Pekudei and Rosh Hodesh
For the week of March 12, 2005 / 1 Adar II 5765
Torah: Shemot / Exodus 38:21 - 40:38;
Bemidbar / Numbers 28:9-15; Shemot / Exodus 30:11-16
Haftarah: 2 Melachim / 2 Kings 12:1-17; Isaiah 66:1,24
Then the cloud covered the Tent of Meeting, and the glory of the LORD filled the tabernacle. (Shemot / Exodus 40:34)
The presence of the Mishkan (English: Tabernacle) in the midst of the community of Israel was a reminder that there exists a reality beyond that of our normal existence. The sights, sounds, and smells of the priestly service were an invasion into the society of ancient Israel. The Mishkan pointed them to the reality of the spiritual realm, causing them to grasp heaven's relevance to the cycle of their daily lives.
Both in ancient societies and our own, people have searched for reality. There have always been those who have attempted to enlighten human kind as to the true meaning of life. But it is in the Mishkan that we have God's revelation of heavenly reality. Here we encounter no physical representation of God himself, for he is invisible and cannot be contained by human-made structures. Through the Mishkan we also discover that while God desires relationship with us, our sin has separated us from him. Because our sin brings the penalty of death, God must be approached through the shedding of blood and through the services of a mediator.
Yet for all its impact, the Mishkan was but a preparation for a greater invasion of heavenly reality. The Mishkan existed to reveal our true state of separation from God while readying us for the time when God would deal with that separation, which he effectively did through the coming of the Messiah.
Just like the Mishkan Yeshua invaded Israelite society. Through him we were confronted with heavenly reality. He is Immanuel, God with us. Through him God lived among his people. Through him the walls of separation between God and the human race as illustrated through the Mishkan were torn down.
Interestingly it would not be long after Yeshua's coming that the Temple (the Mishkan's successor, so to speak) was destroyed. One of the reasons for this is that it was no longer needed. The time of preparation had come to an end. The new invasion had occurred. The reality had come.

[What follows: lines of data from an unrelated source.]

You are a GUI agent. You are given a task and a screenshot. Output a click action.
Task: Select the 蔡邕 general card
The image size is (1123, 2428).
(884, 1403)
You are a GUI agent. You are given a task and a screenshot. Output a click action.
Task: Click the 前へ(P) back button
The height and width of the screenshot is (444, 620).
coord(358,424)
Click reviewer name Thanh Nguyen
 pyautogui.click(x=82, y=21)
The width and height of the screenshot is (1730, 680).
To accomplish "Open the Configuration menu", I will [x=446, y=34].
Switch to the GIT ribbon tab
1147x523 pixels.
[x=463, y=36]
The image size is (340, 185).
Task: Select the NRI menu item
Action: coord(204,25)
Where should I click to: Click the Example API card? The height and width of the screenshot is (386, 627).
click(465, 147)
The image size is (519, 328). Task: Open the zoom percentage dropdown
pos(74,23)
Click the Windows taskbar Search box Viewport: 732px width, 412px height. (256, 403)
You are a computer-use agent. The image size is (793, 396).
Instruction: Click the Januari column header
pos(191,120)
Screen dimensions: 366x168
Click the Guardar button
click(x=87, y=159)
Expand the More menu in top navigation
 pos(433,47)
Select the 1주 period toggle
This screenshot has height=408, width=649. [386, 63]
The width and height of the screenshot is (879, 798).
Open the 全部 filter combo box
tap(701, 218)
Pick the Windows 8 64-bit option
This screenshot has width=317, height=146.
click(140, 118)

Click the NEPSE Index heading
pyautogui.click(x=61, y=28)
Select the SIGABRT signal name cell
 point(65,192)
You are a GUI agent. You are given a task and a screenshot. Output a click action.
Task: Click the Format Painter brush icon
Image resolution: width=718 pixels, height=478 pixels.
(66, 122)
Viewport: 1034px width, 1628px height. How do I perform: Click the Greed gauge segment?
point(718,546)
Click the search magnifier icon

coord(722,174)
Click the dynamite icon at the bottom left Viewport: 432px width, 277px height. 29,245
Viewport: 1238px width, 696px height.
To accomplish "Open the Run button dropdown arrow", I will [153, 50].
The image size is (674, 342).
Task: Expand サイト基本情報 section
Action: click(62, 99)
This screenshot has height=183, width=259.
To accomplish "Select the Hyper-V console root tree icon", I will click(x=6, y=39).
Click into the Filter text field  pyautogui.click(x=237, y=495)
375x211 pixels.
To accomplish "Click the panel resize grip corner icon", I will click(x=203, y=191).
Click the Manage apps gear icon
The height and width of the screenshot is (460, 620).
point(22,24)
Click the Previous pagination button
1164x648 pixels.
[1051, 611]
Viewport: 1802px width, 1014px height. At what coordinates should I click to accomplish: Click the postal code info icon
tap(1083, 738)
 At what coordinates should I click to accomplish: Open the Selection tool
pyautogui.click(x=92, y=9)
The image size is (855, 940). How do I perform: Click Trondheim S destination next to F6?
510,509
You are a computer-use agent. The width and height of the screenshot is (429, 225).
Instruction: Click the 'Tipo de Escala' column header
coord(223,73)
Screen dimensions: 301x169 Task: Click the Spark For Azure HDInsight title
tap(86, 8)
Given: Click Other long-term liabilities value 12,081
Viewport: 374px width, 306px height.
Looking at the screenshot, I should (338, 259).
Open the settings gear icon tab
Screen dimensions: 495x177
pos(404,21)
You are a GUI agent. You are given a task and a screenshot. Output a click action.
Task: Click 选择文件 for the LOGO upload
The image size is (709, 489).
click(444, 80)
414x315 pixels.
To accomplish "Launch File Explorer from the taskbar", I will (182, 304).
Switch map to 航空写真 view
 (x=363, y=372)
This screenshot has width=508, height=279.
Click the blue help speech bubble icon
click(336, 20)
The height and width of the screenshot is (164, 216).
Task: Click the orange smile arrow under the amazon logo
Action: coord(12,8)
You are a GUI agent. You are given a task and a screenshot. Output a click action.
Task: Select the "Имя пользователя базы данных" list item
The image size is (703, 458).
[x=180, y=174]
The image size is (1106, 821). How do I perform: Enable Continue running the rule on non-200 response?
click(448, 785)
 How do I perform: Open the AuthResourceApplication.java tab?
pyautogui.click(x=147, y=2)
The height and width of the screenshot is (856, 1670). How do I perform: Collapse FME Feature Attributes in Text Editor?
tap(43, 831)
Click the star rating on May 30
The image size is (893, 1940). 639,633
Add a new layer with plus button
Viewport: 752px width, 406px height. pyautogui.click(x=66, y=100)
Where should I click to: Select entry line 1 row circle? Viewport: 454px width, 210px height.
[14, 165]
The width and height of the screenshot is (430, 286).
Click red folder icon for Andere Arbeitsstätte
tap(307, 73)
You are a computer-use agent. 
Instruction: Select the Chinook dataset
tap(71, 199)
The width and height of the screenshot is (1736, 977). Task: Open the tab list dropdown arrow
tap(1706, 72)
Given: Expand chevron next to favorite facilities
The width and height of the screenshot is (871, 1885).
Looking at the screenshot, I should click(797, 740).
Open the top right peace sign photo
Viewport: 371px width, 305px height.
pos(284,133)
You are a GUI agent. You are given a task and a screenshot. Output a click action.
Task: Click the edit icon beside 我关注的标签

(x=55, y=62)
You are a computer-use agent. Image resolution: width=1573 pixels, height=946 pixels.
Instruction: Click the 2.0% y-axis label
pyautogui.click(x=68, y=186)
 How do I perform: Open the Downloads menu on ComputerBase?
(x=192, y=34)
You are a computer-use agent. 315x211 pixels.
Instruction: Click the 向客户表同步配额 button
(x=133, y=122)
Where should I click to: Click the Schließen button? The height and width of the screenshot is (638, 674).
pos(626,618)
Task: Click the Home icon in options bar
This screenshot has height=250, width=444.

Yet since that time people have continued to create symbols of heavenly reality. Through a great variety of religious activities, rites, and images the tradition of the Mishkan lives on. I wonder if those who depend on such things have really grasped the heavenly reality in Yeshua.
This is a concern especially since that reality now lives in his followers. It is we who are now the living stones of God's new temple. We are the ones through whom God confronts the world today with his reality. We are God's reality invasion.